* _Excerpted text_:
•••••
The storm began on 20 January 2020 when snow and rain were observed in the northeast and the south (Fig. 3a). On 21 January 2020, precipitations fell over the entire region. Still, they were more abundant parallel to the coastline, where the 24-h rainfall accumulations exceeded 200 mm at the Montseny area and the Iberian range (Fig. 3b). During 22 January 2020, rainfall fell intermittently over most of Catalonia. More than 140 mm were accumulated in the Montseny area (Fig. 3c). Additionally, important rainfall accumulations were recorded at the southwest of Catalonia, the Pyrenees, and the Pre-Pyrenees. The main precipitation system moved towards the north during the morning of 23 January 2020. Rainfall fell intermittently with moderate and low intensities. Although rainfall accumulations were not as relevant as the previous days (Fig. 3d), they were still significant in the Montseny area, where over 100 mm were recorded in some areas, and in the Pre-Pyrenees.

The total accumulated rainfall during the 4 days was significant over most of Catalonia (Fig. 4). The largest rainfall amounts fell over the north-east, with around 480 mm in the Montseny area.

Fig. 4
figure 4

Accumulated rainfall from 20 January 2020 00:00 to 23 January 2020 24:00. The black circles represent the landslides included in the ICGC and the #Esllavicat inventories

During the first day of the Gloria storm, no landslides were reported. In the following days, the areas that recorded the highest rainfall accumulations coincide rather well with the places where landslides were reported (black circles in Figs. 3 and 4).
•••••
* _Data shown_:
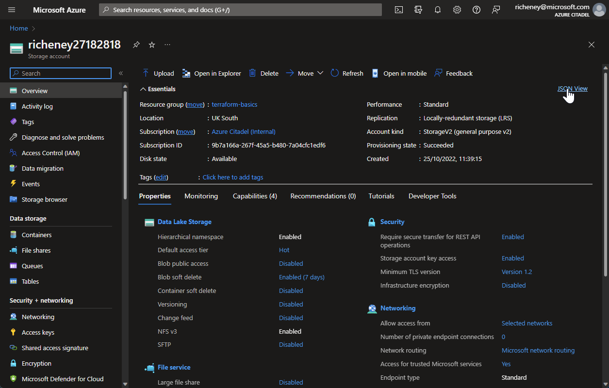The width and height of the screenshot is (609, 388).
Task: Open Cloud Shell from the top bar
Action: [x=398, y=9]
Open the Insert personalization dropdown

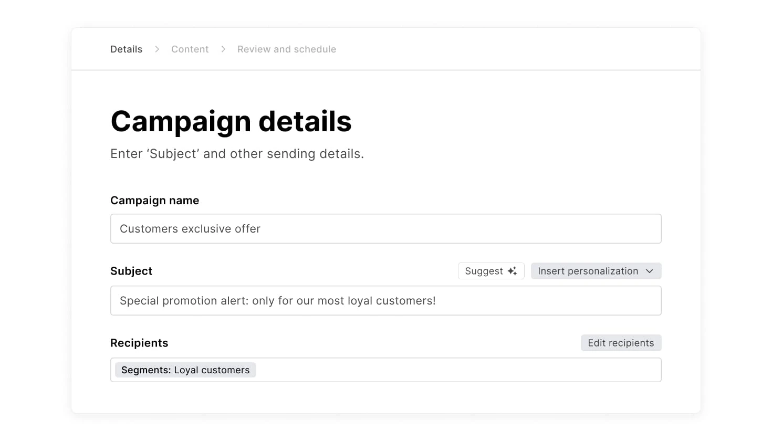pos(596,271)
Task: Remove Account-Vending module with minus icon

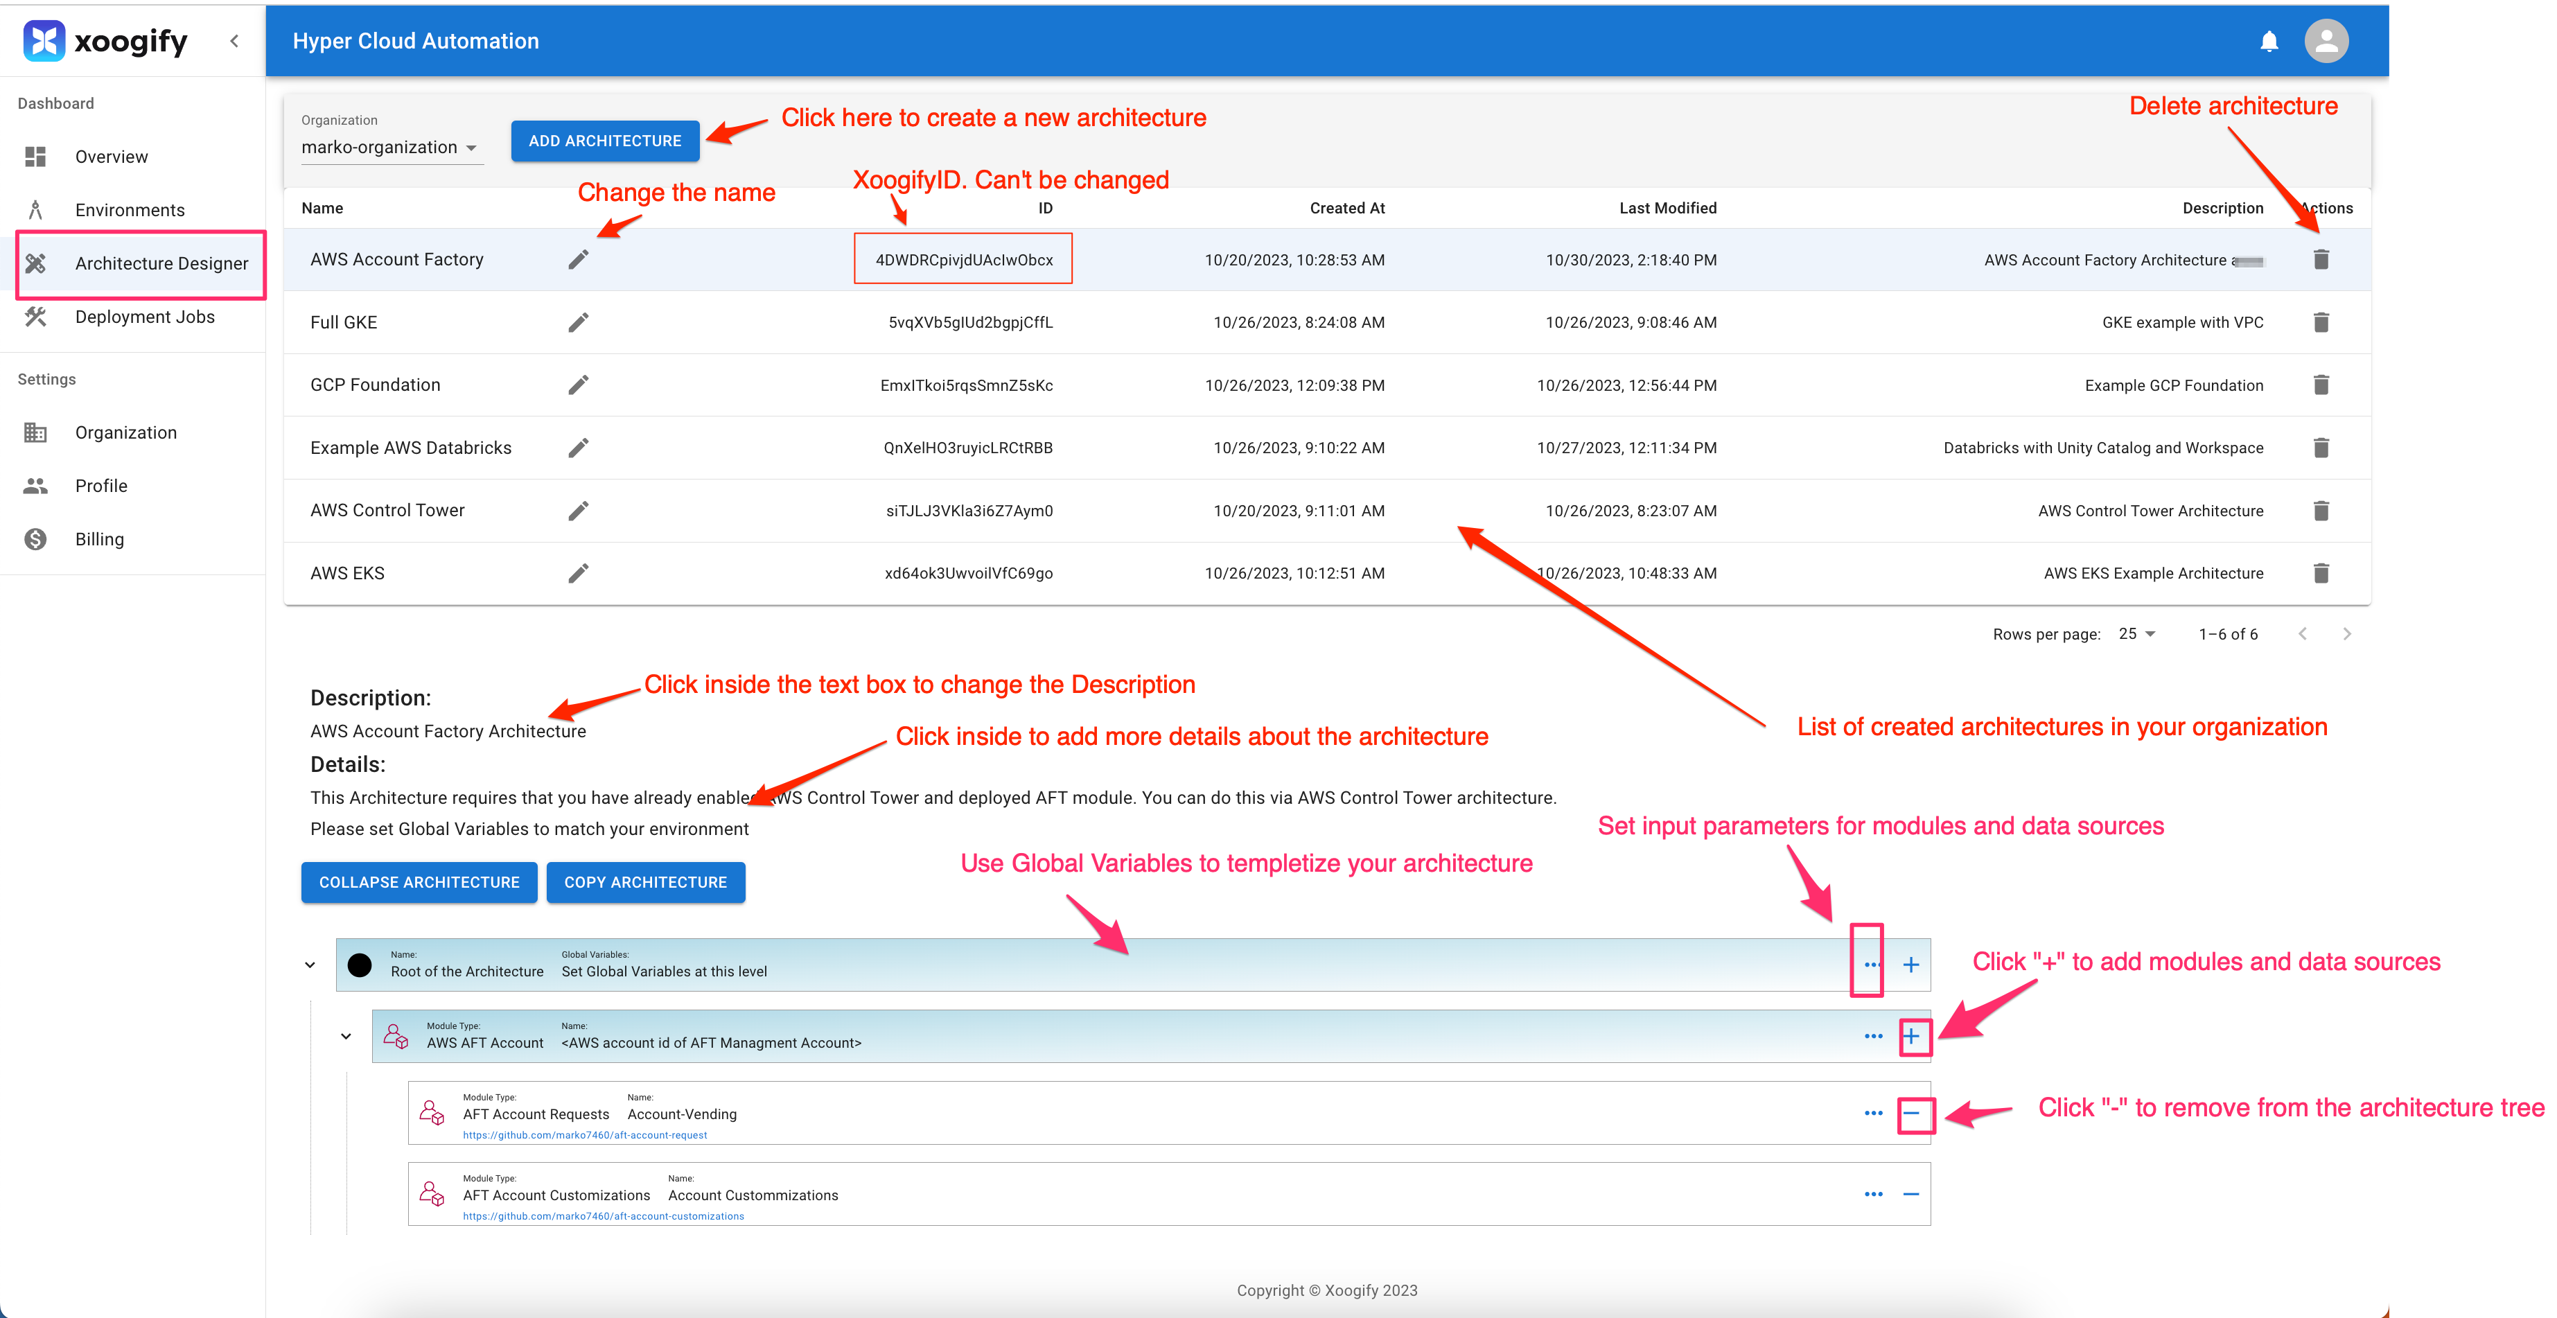Action: (1911, 1114)
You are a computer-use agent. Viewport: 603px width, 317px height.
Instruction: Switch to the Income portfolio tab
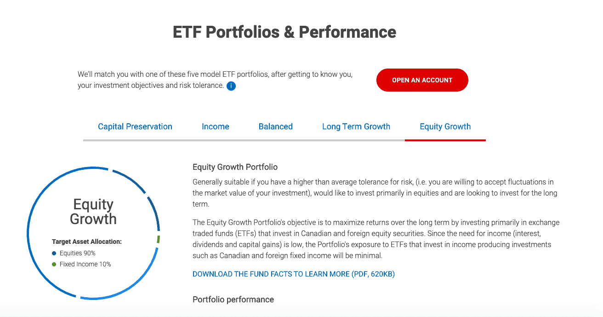tap(216, 127)

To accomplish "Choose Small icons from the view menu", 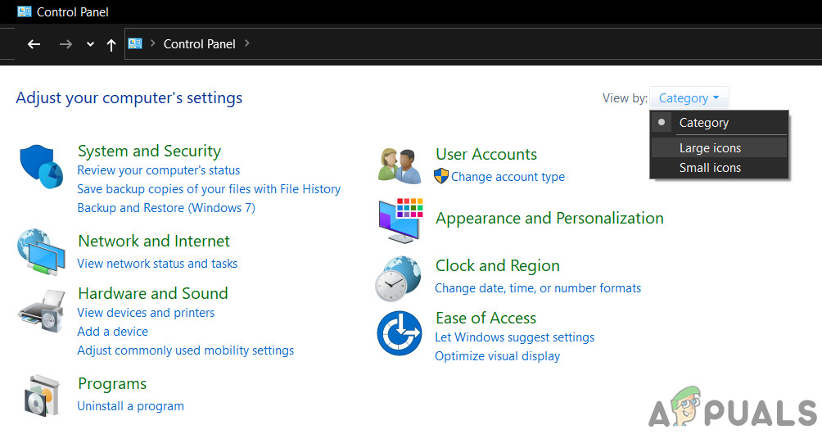I will click(710, 168).
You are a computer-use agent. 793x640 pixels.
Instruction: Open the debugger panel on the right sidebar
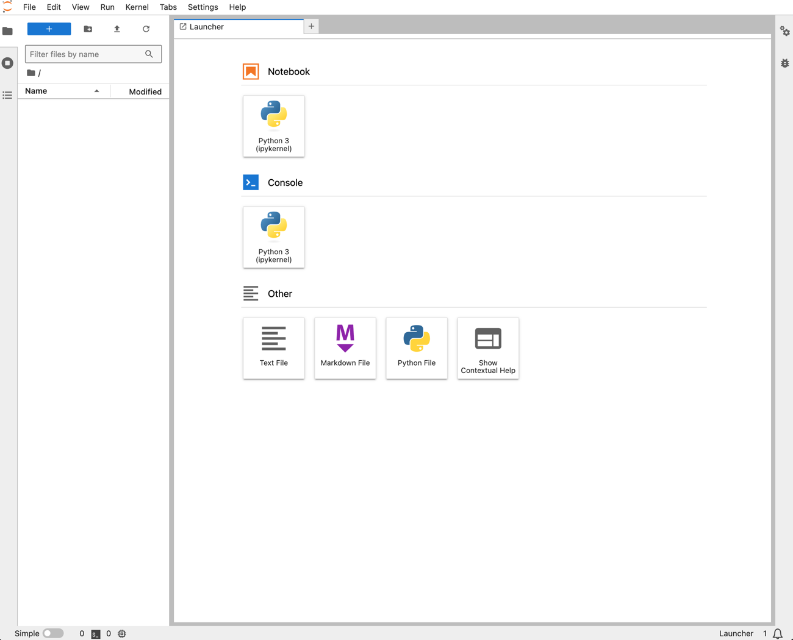[785, 63]
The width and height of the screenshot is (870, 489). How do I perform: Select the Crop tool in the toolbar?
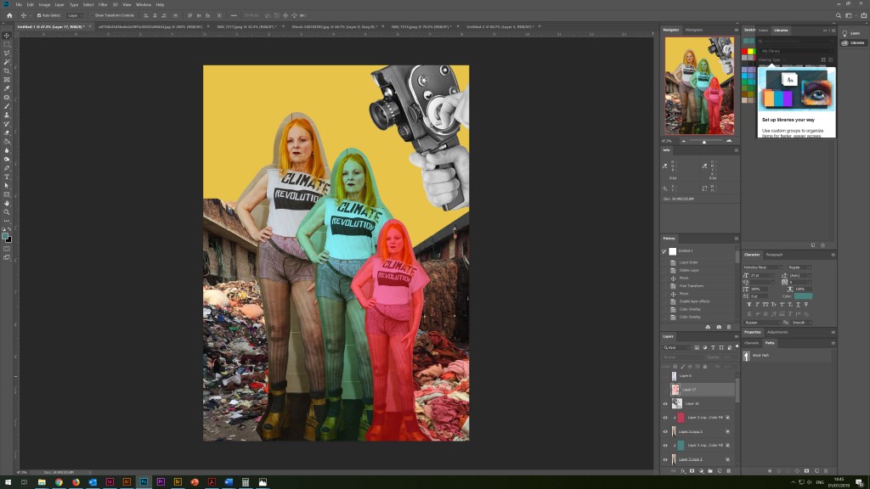[x=7, y=70]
•••••
* _Task statement_:
In the excerpt on the Gloria storm, roughly how much rain accumulated in the Montseny area over the four days?

* _Exercise response_:
Around 480 mm.